» PROMPT: If a line in the data holds the string "label", list it.

» RECORDED INFORMATION:

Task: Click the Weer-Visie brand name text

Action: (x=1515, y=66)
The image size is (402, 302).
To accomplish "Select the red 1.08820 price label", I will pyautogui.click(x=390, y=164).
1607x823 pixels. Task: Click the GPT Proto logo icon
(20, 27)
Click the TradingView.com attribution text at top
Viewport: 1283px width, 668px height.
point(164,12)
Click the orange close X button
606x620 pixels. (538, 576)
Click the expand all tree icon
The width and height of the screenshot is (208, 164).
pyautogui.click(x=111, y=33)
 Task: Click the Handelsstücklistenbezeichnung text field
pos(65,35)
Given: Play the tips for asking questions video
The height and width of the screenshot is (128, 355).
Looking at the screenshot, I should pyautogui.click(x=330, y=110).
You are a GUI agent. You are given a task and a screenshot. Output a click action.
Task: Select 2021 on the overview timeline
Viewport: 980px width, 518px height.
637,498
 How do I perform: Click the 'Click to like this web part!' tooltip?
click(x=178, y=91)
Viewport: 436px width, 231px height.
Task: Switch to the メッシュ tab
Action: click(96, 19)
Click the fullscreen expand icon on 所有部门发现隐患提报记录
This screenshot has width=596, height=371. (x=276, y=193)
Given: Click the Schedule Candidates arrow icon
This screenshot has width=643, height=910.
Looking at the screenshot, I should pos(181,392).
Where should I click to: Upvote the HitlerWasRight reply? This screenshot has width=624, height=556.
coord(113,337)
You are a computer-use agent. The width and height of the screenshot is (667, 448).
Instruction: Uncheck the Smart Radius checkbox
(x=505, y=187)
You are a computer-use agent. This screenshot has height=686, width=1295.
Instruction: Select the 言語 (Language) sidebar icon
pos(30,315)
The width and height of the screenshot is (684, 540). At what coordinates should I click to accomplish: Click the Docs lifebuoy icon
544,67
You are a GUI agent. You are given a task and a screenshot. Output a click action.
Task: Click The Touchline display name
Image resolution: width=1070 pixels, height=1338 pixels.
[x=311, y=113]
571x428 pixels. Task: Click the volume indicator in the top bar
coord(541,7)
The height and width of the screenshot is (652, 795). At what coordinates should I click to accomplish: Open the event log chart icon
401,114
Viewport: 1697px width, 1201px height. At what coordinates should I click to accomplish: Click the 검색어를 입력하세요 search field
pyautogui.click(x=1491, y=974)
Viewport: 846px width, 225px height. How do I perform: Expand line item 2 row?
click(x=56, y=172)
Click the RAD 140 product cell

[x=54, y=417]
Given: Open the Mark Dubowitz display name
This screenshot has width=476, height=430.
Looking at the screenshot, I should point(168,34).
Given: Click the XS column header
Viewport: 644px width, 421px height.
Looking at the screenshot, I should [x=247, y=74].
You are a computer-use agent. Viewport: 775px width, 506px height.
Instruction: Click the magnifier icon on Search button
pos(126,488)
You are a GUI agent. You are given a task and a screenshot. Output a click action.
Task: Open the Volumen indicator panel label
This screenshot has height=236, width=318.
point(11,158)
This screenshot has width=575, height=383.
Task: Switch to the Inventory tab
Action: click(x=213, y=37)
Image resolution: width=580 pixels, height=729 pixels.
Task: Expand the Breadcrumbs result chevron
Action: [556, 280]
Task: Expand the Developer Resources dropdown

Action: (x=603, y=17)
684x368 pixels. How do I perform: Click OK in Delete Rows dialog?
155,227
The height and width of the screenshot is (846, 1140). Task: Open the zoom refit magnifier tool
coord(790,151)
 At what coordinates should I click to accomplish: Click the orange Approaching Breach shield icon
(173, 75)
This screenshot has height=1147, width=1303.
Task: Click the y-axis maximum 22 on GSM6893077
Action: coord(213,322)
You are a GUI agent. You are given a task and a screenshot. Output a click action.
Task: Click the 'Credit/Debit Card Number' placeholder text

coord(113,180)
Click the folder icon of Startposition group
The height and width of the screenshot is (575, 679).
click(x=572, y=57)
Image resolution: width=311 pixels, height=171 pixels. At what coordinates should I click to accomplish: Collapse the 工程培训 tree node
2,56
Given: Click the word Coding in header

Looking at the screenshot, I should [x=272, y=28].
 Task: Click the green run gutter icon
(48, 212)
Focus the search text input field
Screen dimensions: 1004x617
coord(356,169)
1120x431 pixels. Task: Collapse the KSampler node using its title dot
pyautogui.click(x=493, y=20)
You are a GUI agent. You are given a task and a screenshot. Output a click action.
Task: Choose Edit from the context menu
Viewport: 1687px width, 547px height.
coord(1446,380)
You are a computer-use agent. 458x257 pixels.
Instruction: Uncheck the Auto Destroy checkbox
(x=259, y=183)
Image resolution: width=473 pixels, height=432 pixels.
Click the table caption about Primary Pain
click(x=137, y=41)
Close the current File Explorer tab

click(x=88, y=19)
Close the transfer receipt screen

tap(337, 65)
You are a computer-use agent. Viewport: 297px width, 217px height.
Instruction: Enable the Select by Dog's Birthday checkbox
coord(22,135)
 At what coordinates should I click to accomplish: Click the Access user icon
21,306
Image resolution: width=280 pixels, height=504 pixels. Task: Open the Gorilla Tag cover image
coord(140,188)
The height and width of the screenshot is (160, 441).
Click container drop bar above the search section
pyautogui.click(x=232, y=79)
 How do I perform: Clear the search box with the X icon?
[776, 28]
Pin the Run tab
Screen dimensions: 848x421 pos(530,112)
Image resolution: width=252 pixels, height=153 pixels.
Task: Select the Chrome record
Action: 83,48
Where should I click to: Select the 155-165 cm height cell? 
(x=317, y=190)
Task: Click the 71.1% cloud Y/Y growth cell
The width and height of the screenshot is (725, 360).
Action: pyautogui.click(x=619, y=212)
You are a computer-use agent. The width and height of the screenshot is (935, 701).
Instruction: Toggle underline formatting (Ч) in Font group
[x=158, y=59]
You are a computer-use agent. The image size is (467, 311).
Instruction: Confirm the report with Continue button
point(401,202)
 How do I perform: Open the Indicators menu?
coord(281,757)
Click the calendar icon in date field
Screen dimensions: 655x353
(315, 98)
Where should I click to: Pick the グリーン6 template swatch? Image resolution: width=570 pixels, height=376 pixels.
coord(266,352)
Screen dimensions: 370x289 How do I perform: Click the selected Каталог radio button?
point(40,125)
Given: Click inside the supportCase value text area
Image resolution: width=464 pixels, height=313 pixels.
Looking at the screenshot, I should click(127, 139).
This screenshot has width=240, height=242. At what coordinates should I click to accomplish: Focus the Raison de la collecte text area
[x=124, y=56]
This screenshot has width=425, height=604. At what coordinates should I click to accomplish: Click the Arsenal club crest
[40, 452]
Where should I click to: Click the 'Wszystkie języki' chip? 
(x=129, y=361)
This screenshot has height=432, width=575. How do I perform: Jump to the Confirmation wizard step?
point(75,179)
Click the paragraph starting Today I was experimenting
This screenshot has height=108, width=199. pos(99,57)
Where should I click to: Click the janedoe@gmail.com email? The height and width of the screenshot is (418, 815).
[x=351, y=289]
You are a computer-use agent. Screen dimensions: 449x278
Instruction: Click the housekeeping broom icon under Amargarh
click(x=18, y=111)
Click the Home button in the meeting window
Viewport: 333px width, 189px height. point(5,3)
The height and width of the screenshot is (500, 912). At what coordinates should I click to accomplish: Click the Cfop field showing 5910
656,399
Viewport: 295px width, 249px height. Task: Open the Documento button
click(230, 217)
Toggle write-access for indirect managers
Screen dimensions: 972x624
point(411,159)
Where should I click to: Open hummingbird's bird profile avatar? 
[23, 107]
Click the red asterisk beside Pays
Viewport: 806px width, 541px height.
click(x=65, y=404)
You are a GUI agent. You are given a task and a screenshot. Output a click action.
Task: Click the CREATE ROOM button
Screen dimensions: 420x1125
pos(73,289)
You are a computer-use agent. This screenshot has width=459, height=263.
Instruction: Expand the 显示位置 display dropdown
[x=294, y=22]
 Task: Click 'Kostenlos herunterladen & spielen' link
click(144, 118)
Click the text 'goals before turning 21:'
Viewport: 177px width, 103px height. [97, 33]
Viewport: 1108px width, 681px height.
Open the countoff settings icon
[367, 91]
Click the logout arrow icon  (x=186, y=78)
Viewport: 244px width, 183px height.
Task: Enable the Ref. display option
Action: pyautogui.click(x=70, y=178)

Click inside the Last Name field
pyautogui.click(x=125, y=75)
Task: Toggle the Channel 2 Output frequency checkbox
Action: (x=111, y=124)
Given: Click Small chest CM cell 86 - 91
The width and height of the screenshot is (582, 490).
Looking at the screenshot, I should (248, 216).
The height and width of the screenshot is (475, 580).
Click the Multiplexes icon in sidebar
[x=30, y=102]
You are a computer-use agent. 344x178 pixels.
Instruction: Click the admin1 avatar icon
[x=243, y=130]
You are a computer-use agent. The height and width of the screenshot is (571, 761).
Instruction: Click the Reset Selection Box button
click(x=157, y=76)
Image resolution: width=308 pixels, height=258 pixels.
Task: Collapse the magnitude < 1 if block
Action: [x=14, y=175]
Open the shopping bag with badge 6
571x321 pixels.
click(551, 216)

» YOUR RESPONSE:
To accomplish "Select the red 1.08820 price label", I will pyautogui.click(x=390, y=164).
Task: Open the Volumen indicator panel label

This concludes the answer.